Back to the Drawing Board

May 30th, 2009

Here’s a work-in-progress. Just started it tonight.

At the moment I would rather be annoyingly vague than say too much. Just to be clear, this is not a teaser for anything. I’ve just wanted to paint maps for a while. Thought I would share the process.

Into the unknown! Updates to follow.

Interview on Now Loading

May 12th, 2009

I was recently interviewed by a Brazillian games podcast, Now Loading Round #45. My Portuguese being weak, the interview was conducted in English. The podcast includes both the original and translation (although it’s mostly Portuguese!).

English language readers can view the page translated by Google.

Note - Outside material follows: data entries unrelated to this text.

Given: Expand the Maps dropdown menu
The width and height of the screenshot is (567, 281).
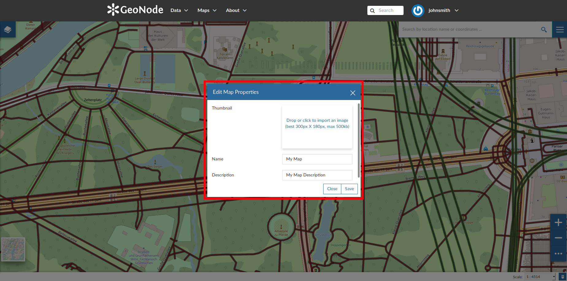Looking at the screenshot, I should [207, 10].
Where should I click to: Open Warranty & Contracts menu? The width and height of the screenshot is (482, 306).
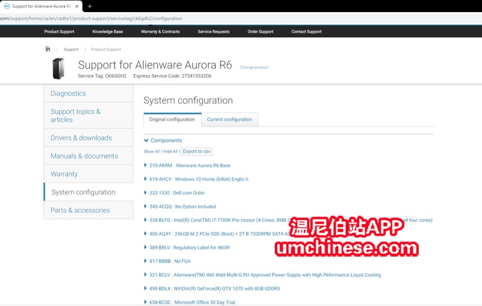coord(160,32)
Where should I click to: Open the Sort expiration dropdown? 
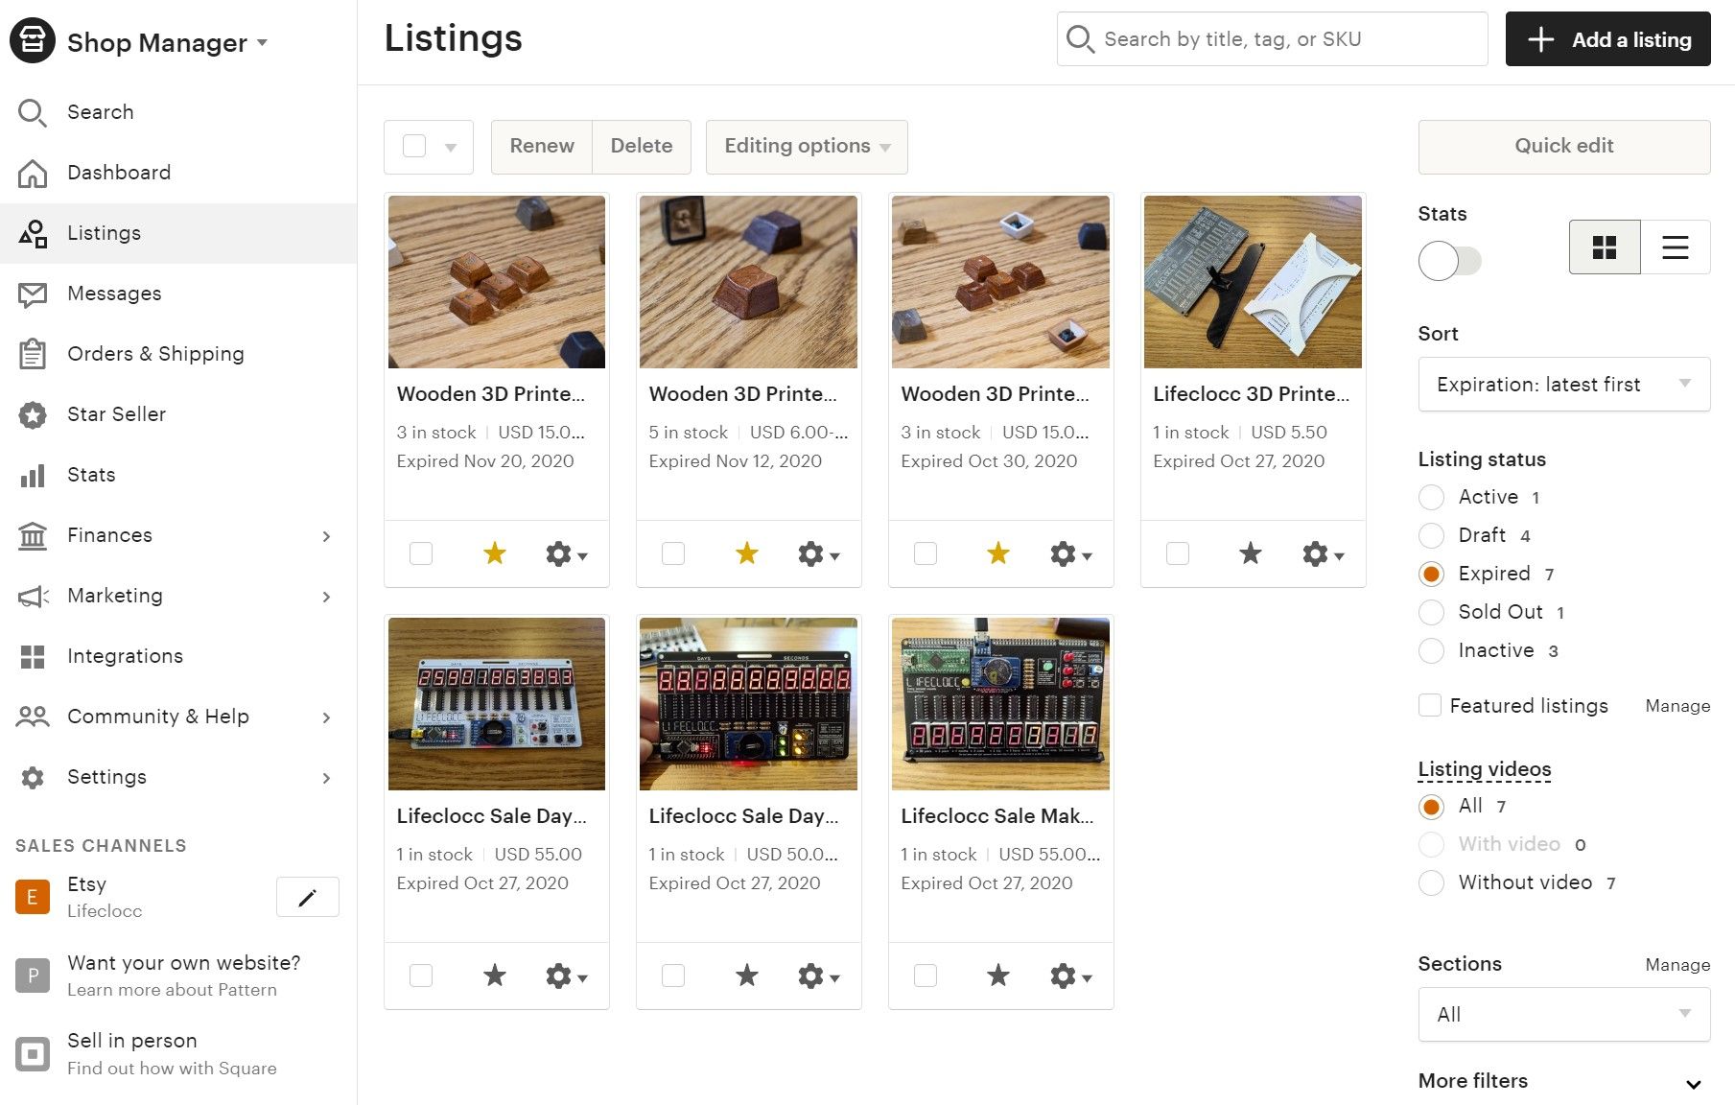tap(1563, 385)
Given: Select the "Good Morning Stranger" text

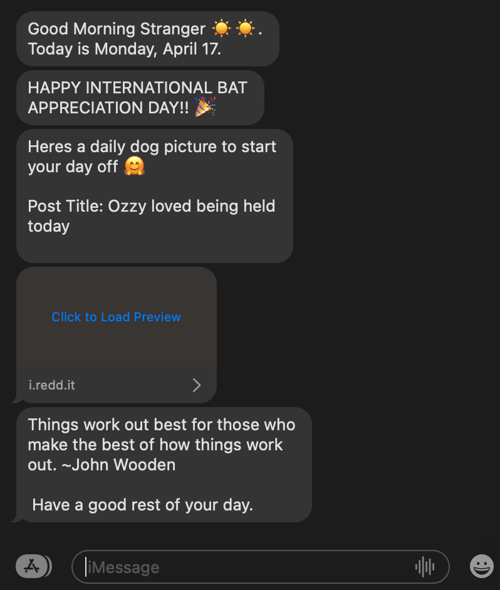Looking at the screenshot, I should point(117,29).
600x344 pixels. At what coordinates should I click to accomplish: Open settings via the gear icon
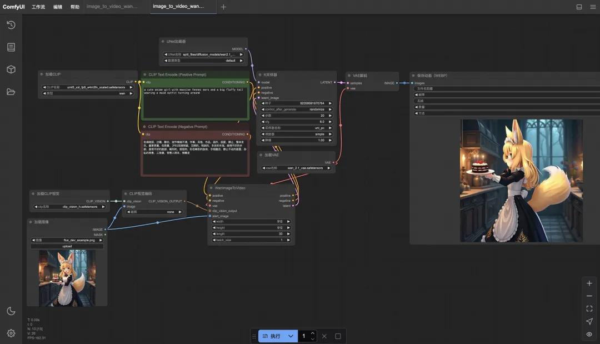(11, 333)
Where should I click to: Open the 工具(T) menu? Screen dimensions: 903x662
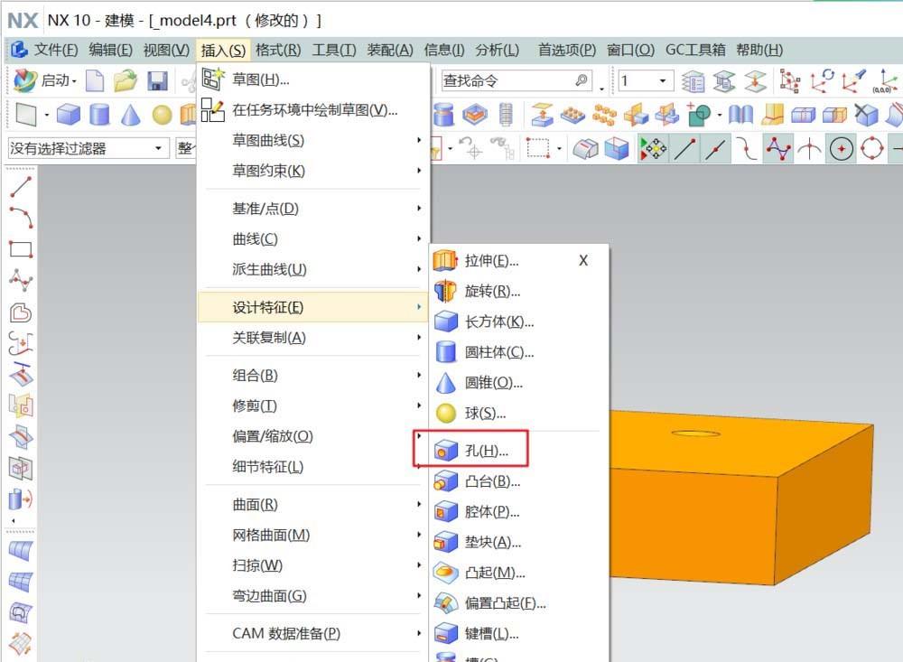point(333,50)
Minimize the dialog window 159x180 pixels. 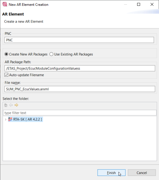pyautogui.click(x=126, y=4)
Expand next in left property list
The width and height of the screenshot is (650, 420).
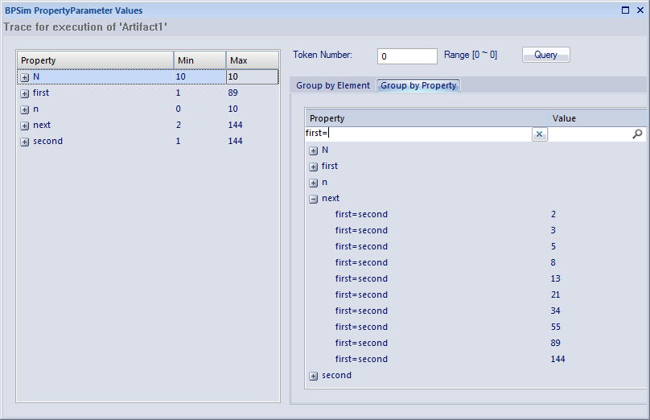pos(25,126)
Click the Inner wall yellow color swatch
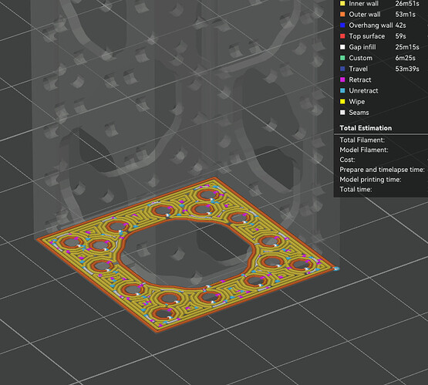Viewport: 428px width, 385px height. 342,4
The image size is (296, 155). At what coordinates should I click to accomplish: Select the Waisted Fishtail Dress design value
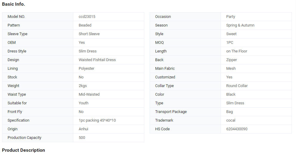(x=97, y=60)

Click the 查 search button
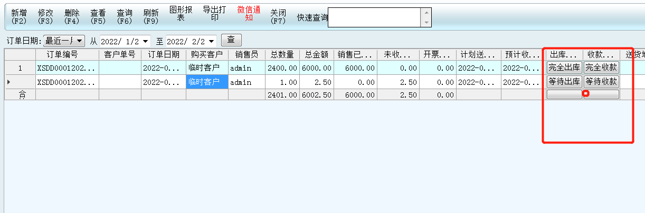(231, 40)

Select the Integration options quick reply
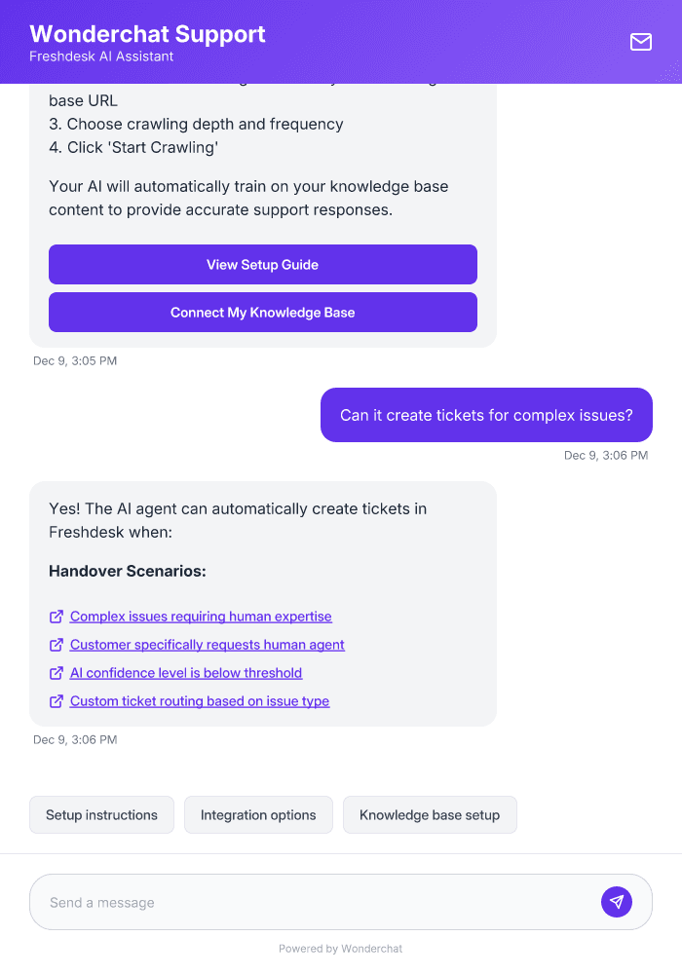(258, 814)
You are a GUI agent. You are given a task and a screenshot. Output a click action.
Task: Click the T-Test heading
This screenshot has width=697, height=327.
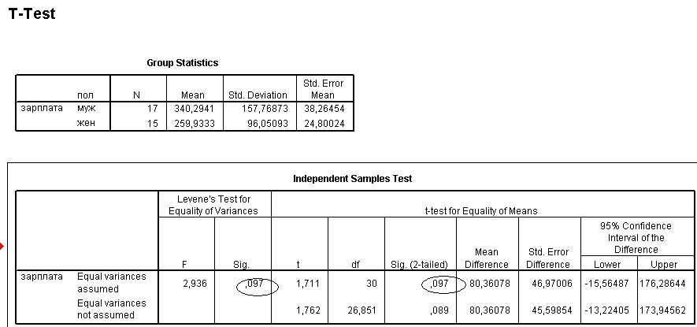(32, 14)
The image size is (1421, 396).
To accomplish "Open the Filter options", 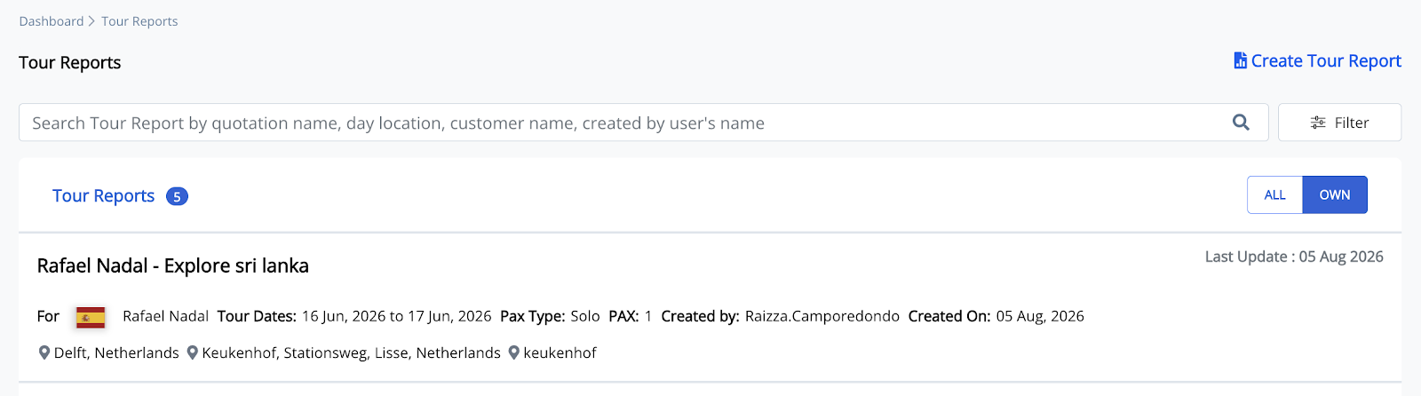I will pyautogui.click(x=1339, y=123).
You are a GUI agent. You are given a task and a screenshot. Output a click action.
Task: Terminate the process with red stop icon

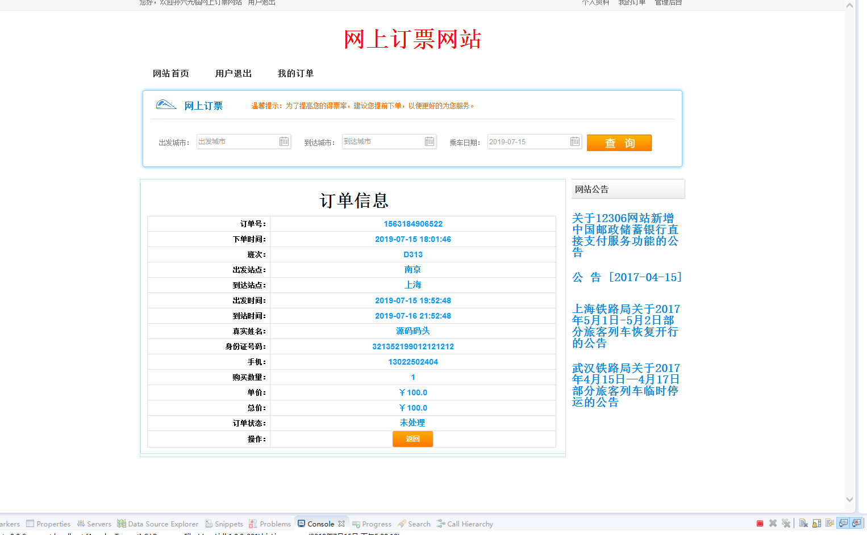click(x=760, y=523)
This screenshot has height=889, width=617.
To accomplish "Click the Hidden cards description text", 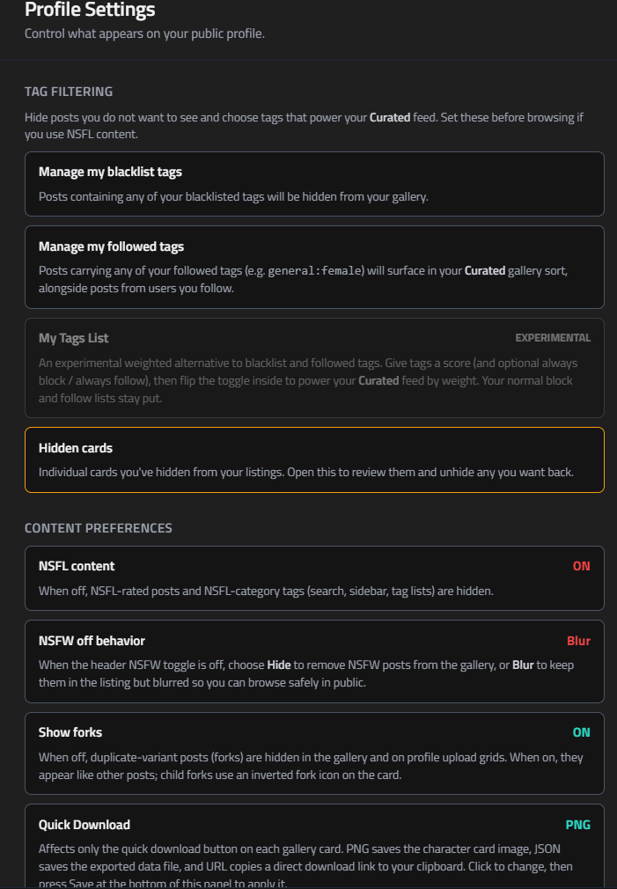I will point(306,472).
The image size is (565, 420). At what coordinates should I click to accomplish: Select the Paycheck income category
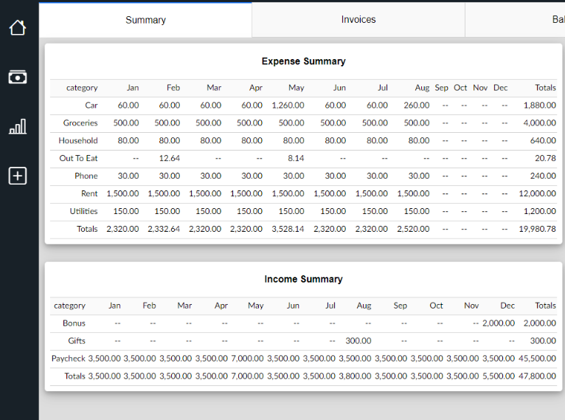click(x=68, y=359)
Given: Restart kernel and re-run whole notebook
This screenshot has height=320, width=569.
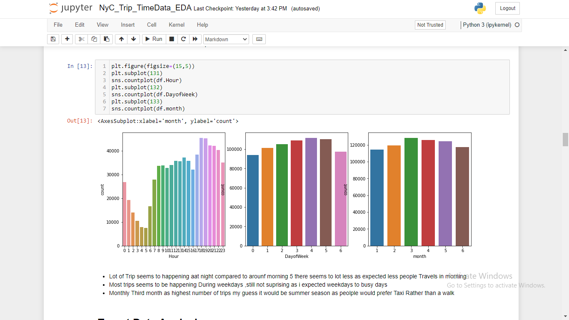Looking at the screenshot, I should (x=195, y=39).
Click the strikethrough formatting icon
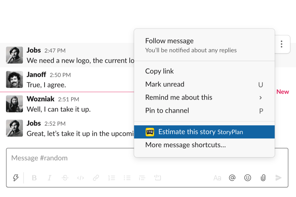Screen dimensions: 296x197 pyautogui.click(x=65, y=178)
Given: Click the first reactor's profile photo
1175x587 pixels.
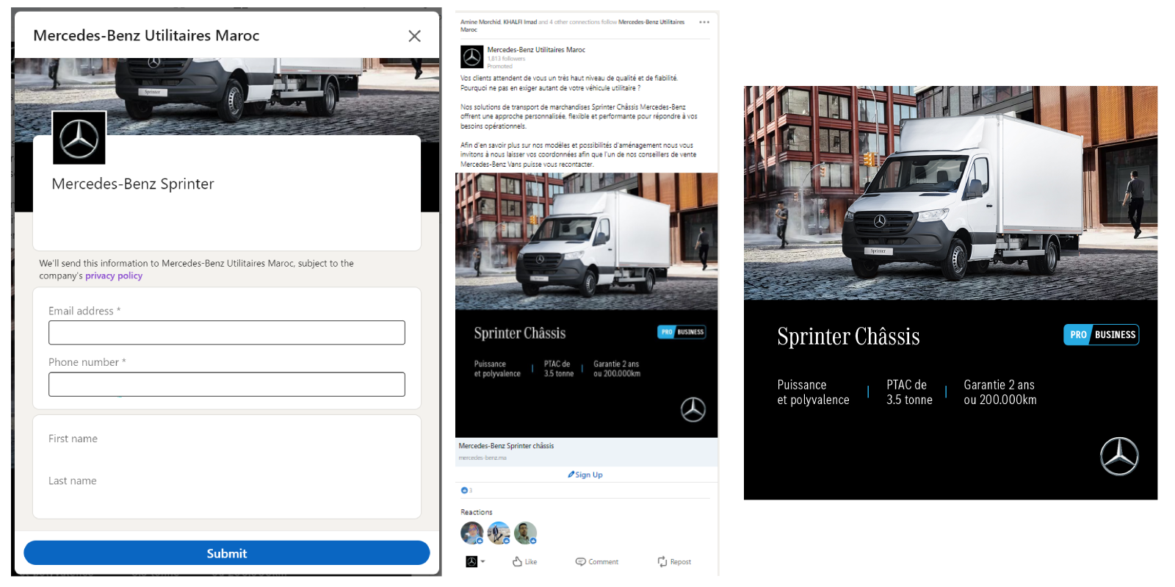Looking at the screenshot, I should click(471, 533).
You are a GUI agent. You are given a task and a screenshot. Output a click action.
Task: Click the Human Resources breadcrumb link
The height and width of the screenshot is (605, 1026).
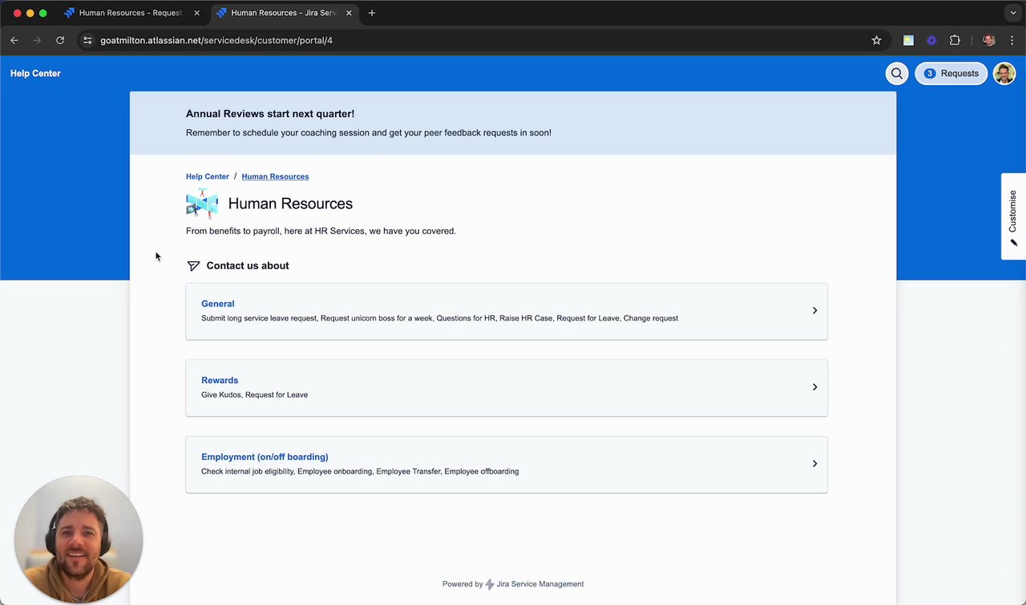tap(275, 176)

We talked about Braid’s art, the sometimes confusing marriage of gameplay and storytelling, and I even fielded a few questions that were obviously written for Jon!

Here Be Parrots

May 5th, 2009

This post falls outside the usual categories this blog has covered (video games and Braid stuff). I have my reservations about the personal or even mundane disclosures that comprise so much of the web; my twitter updates have been strictly blog update announcements so far. I am even hesitant to comment on other people’s tweets because at this early stage, a single comment would heavily shift the ratio of professional tweets to chattery public conversation tweets. Though my recalcitrance is probably somewhat un-dude in the twittering world, it’s hard to feel casual on the open stage of the internet. Even the sillier posts in this blog have been video game-related, granting them at least a nominal professional justification.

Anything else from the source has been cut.